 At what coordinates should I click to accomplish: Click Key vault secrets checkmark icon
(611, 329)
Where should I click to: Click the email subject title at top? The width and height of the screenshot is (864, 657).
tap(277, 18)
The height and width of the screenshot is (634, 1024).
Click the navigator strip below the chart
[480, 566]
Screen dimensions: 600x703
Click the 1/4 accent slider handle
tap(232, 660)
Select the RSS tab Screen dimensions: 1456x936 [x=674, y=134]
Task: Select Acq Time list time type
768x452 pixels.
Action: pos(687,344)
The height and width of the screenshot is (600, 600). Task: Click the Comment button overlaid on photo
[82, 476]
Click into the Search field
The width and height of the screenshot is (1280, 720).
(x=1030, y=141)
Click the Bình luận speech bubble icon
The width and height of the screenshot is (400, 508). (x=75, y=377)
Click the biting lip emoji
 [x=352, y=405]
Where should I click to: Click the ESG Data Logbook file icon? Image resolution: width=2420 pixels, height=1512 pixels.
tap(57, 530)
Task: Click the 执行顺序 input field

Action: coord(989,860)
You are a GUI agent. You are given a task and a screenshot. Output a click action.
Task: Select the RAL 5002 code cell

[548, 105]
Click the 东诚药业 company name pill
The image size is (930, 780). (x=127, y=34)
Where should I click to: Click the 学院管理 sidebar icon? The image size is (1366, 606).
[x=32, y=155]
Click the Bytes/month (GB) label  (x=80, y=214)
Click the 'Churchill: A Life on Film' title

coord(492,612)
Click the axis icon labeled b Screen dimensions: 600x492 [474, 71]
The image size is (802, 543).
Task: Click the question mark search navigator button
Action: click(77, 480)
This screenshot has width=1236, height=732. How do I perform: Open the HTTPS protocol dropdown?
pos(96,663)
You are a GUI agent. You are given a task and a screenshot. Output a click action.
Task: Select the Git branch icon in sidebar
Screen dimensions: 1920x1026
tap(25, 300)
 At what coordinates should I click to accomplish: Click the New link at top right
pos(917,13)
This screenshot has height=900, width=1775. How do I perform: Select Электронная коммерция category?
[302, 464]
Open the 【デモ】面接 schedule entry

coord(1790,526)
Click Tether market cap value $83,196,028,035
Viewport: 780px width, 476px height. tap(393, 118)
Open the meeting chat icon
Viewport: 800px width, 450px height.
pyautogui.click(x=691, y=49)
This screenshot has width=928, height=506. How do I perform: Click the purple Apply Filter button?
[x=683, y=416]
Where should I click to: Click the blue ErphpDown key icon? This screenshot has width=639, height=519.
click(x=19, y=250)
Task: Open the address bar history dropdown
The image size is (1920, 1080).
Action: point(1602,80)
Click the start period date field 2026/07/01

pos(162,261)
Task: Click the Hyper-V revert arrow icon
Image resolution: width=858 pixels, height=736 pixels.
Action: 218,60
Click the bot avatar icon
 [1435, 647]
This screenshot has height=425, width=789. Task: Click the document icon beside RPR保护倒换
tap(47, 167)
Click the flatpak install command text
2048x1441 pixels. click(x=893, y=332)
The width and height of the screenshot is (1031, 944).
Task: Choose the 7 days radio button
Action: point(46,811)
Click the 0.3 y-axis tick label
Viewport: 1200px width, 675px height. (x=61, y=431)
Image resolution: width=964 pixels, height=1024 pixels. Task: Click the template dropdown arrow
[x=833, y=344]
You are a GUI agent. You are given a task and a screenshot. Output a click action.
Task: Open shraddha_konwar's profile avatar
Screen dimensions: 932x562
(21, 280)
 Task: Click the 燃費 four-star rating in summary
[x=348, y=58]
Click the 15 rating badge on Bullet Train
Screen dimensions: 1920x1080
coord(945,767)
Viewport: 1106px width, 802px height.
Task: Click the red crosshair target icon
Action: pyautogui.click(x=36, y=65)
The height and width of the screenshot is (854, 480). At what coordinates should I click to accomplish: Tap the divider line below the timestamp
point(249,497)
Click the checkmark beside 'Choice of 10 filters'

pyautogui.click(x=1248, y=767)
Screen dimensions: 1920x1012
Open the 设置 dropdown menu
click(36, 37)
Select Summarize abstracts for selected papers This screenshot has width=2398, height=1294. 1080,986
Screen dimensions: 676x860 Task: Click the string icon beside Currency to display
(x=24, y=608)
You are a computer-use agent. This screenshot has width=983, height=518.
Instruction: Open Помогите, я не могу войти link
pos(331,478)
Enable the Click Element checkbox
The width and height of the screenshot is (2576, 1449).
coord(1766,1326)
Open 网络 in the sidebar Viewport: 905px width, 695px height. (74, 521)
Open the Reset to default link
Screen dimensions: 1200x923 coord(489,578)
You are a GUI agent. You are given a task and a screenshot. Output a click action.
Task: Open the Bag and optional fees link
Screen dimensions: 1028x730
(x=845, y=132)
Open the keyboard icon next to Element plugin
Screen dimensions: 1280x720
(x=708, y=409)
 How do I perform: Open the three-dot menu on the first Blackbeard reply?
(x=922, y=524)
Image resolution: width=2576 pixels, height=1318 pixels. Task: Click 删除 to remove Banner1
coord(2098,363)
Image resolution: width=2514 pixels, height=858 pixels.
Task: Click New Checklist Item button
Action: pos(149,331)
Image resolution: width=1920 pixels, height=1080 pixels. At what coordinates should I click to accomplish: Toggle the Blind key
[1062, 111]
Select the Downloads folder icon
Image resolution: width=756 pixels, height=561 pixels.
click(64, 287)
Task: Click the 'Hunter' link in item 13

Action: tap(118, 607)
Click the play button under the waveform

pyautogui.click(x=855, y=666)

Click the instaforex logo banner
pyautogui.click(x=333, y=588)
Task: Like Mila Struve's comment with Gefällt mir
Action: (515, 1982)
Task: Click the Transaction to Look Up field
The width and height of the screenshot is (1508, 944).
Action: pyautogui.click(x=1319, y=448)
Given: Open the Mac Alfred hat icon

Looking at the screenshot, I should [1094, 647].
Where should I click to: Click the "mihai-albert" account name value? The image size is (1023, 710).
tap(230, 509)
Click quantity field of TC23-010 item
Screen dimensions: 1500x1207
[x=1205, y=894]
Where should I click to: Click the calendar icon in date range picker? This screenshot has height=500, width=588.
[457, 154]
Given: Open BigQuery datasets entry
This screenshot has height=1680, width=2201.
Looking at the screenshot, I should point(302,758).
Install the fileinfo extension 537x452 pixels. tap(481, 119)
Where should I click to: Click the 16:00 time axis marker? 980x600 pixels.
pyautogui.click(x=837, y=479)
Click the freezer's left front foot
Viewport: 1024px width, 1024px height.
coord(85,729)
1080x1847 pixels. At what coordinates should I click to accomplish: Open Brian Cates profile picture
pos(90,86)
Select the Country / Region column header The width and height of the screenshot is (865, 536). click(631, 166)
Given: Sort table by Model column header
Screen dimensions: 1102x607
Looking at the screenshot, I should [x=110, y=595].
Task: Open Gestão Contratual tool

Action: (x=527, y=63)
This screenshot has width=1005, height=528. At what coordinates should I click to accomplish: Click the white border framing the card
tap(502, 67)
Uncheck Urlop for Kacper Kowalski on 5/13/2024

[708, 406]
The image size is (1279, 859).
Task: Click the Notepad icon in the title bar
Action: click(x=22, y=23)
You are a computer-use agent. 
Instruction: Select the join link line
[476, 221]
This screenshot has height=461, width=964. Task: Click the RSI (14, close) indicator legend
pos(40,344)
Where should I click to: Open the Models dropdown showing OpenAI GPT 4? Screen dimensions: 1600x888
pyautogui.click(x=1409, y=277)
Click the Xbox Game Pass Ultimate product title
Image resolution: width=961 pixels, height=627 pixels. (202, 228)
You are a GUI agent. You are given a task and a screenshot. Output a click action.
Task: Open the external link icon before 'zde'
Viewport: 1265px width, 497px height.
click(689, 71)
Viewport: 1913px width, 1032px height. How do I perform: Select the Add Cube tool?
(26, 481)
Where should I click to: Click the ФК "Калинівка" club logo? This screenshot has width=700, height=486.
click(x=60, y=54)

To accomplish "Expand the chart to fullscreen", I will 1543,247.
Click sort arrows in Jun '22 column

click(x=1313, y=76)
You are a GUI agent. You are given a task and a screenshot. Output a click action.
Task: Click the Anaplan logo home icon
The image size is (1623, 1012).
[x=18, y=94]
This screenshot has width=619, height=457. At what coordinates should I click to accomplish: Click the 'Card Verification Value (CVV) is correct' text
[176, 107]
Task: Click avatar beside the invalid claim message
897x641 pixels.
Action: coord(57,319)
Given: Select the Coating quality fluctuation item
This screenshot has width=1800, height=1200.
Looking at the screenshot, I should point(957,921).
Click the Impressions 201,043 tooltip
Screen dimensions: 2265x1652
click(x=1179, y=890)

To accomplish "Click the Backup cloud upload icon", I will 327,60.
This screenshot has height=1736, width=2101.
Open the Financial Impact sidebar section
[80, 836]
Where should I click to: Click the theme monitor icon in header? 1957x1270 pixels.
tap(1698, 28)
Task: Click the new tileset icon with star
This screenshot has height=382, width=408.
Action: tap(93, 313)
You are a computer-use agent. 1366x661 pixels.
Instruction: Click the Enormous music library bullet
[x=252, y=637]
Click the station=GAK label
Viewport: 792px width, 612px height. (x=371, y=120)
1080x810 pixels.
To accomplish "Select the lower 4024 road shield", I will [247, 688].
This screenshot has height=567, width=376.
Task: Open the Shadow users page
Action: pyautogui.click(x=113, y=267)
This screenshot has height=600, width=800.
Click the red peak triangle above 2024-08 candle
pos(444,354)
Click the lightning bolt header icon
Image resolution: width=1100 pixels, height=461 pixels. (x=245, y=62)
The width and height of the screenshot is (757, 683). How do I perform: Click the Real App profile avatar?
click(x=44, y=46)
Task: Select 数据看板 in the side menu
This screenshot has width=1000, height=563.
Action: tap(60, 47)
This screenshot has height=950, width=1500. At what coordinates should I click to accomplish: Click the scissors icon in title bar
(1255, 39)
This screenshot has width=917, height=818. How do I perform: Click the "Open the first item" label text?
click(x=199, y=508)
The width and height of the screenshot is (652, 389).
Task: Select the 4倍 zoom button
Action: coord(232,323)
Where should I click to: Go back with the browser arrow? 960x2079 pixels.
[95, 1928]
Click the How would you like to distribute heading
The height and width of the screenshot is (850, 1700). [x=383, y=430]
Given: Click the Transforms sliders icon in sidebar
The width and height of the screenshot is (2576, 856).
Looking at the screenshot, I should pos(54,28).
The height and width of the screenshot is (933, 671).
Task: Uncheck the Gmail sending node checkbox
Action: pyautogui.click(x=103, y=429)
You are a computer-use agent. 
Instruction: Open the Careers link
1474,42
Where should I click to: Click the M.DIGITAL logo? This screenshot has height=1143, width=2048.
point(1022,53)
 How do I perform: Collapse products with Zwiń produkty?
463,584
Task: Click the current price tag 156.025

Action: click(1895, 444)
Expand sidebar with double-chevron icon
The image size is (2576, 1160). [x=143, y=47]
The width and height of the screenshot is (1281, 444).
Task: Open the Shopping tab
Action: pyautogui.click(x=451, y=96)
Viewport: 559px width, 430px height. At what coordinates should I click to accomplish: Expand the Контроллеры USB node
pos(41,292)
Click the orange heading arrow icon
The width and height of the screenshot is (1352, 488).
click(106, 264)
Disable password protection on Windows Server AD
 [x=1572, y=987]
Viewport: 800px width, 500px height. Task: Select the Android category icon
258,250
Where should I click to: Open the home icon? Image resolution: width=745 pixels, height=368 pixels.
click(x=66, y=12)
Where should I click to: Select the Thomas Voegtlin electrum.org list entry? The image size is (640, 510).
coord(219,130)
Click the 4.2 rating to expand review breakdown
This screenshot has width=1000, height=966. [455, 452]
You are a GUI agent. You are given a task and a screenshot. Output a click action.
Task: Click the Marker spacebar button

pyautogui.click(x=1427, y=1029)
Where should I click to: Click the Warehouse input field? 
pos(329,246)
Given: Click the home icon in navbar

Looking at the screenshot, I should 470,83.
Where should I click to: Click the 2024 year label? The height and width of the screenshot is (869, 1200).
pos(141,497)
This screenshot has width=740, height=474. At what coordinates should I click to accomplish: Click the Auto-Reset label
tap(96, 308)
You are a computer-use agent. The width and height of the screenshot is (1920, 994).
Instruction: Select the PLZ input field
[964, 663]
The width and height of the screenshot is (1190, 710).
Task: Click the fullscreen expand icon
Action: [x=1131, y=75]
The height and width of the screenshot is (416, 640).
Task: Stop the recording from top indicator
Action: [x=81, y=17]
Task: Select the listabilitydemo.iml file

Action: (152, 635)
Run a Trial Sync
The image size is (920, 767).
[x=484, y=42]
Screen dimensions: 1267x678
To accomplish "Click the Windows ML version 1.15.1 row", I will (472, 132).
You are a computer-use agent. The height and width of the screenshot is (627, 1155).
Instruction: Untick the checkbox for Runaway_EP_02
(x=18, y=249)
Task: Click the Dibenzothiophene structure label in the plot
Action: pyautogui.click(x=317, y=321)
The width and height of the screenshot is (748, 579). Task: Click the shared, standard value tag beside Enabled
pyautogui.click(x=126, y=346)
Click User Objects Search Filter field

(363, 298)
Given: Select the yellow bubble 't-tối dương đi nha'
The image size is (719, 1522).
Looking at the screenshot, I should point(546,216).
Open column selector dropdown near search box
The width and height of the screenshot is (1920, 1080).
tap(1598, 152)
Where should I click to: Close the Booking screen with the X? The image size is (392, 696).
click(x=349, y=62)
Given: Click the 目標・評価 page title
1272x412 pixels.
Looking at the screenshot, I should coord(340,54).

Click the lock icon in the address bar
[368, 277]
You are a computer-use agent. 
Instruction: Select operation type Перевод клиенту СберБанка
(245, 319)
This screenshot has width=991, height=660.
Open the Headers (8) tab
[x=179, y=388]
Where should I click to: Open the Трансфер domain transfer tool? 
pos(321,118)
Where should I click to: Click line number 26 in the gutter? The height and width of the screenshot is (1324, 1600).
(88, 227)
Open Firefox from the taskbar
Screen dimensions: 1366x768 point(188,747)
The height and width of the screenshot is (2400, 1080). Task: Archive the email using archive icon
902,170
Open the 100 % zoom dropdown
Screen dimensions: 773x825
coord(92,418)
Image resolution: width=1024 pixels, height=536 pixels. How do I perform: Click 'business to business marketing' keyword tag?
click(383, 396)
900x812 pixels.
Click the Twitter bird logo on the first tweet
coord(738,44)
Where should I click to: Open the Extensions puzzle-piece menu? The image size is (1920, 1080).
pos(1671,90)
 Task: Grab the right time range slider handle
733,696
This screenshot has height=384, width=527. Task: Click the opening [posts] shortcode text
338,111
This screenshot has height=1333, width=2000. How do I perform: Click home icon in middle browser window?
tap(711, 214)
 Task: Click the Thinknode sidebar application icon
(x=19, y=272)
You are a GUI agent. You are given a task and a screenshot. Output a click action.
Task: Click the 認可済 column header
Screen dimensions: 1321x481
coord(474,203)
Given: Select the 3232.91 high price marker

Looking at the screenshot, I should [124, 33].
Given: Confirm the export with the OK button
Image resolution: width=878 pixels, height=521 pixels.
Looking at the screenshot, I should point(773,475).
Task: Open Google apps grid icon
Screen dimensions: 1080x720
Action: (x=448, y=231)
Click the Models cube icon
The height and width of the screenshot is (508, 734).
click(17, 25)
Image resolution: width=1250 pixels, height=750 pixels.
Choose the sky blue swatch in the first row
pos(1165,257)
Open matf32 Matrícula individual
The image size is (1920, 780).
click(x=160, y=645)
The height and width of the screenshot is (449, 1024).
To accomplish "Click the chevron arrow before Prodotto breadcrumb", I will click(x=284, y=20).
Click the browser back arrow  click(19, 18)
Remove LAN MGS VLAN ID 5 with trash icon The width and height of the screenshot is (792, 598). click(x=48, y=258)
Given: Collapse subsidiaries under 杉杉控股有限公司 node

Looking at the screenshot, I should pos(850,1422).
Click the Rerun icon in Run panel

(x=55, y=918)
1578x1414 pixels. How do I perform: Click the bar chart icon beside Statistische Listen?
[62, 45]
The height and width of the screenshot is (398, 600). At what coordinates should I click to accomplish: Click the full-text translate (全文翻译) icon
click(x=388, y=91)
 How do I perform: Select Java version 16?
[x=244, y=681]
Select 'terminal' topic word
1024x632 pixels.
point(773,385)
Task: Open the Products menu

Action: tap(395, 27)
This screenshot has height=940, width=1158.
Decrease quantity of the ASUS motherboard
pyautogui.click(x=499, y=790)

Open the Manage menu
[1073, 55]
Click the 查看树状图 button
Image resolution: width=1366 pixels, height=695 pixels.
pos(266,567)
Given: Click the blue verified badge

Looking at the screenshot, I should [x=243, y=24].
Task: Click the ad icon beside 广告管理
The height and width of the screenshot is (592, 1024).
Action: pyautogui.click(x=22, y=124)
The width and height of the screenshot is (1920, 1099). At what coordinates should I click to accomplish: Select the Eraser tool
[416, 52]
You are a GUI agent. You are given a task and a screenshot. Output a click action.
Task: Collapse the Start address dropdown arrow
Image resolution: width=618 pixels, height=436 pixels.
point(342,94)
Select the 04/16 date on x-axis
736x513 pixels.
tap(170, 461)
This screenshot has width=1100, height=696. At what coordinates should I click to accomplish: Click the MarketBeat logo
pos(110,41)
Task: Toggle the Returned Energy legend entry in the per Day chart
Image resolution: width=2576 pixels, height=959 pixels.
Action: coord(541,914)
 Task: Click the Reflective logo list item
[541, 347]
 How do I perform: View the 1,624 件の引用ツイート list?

* TASK DIRECTIONS:
Please reproduce the items above character for character, beginning at the first line and stopping after the line that contains "pos(917,13)".

* RESULT:
 At what coordinates should I click to accomplish: Click Key vault secrets checkmark icon
(611, 329)
Where should I click to: Click the email subject title at top? The width and height of the screenshot is (864, 657).
tap(277, 18)
The height and width of the screenshot is (634, 1024).
Click the navigator strip below the chart
[480, 566]
Screen dimensions: 600x703
Click the 1/4 accent slider handle
tap(232, 660)
Select the RSS tab Screen dimensions: 1456x936 [x=674, y=134]
Task: Select Acq Time list time type
768x452 pixels.
Action: pos(687,344)
The height and width of the screenshot is (600, 600). Task: Click the Comment button overlaid on photo
[82, 476]
Click into the Search field
The width and height of the screenshot is (1280, 720).
(x=1030, y=141)
Click the Bình luận speech bubble icon
The width and height of the screenshot is (400, 508). (x=75, y=377)
Click the biting lip emoji
 [x=352, y=405]
Where should I click to: Click the ESG Data Logbook file icon? Image resolution: width=2420 pixels, height=1512 pixels.
tap(57, 530)
Task: Click the 执行顺序 input field

Action: coord(989,860)
You are a GUI agent. You are given a task and a screenshot. Output a click action.
Task: Select the RAL 5002 code cell

[548, 105]
Click the 东诚药业 company name pill
The image size is (930, 780). (x=127, y=34)
Where should I click to: Click the 学院管理 sidebar icon? The image size is (1366, 606).
[x=32, y=155]
Click the Bytes/month (GB) label  (x=80, y=214)
Click the 'Churchill: A Life on Film' title

coord(492,612)
Click the axis icon labeled b Screen dimensions: 600x492 [474, 71]
The image size is (802, 543).
Task: Click the question mark search navigator button
Action: click(77, 480)
This screenshot has width=1236, height=732. How do I perform: Open the HTTPS protocol dropdown?
pos(96,663)
You are a GUI agent. You are given a task and a screenshot. Output a click action.
Task: Select the Git branch icon in sidebar
Screen dimensions: 1920x1026
tap(25, 300)
 At what coordinates should I click to accomplish: Click the New link at top right
pos(917,13)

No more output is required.